AUTORA VERÓNICA CENTO - ARGENTINA.
I
Antes de dormir me siento en el césped fresco a admirar el día. Él viene con sus manos grandes y se aquieta conmigo. Los dos callamos ante la primavera. Luego llega la ansiada noche, Endimión y la danza de la muerte. No sabemos qué decir ante el letargo de lo oscuro. La noche cae en nosotros de una manera maravillosa y aún así un limbo raro nos penetra. Miramos el cielo y un silencio nos agolpa. Mi palabra de repente resulta inútil. Todo esto es impronunciable: la danza nocturna, el silencio estrellado. Temblamos miedo.
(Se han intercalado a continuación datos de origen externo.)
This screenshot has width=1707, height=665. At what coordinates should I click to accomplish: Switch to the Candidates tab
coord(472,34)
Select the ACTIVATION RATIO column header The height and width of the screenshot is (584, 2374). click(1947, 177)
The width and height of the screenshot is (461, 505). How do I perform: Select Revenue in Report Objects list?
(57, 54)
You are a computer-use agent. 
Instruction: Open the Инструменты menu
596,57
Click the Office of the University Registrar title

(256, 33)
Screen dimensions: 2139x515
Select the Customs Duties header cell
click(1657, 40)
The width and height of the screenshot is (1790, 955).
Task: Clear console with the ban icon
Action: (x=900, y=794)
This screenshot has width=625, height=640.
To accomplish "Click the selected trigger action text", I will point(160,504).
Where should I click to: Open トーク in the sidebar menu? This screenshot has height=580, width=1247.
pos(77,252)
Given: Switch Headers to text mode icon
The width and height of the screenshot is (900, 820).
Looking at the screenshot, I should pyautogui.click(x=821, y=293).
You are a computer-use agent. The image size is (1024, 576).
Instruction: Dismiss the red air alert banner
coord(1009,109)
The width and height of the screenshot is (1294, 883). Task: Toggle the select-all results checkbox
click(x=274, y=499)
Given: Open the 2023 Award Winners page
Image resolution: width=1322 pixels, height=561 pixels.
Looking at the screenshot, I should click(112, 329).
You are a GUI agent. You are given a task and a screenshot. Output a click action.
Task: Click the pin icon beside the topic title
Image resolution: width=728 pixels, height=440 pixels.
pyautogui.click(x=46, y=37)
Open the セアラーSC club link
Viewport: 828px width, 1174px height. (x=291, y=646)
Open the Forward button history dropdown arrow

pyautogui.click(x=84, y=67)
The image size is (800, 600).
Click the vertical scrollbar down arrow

Nunca supimos porqué.
II
Luego vino el tiempo de la sequía. Lo negro se tornó distinto. La casa se derrumbó de manera rara. Los fantasmas salieron a reencontrar sus lugares y pertenencias. El ruido de la noche cuando duerme también fue distinto. Extrañamos las danzas, la muerte boca abajo y los rostros de la noche. De pronto todo tembló de miedo. Sentimos la vacuidad en los cuerpos. El romance con la noche se tiñó de espanto. No hubo hombres lobos a quienes invocar. Sólo nos restó dormir para esperar a que todo pase. Pero el sol surge como inmolado y nos ciega. La luz no es más que una fiel compañera de Apolo, el cual nos conduce hacia un más allá innegable. Temblamos de luz y de sombras. Aquello que vemos no es más que un espejismo.
III
Inclino el cuerpo hacia lo oscuro. Lo beso. Me quedo allí como sepultada. Qué es aquello que contiene la muerte y la claridad. Qué significa beber de las aguas de tu mar oscuro. Qué significará temblar de frío y de asco. Y qué detenerme ante tu rostro y decirle: ven, ámame, aunque yo no sea la noche ni la muerte. Ven, ámame, porque soy el amor hecho noche y encanto. Soy el cuerpo más hermoso que hayas visto descender y volver del hades.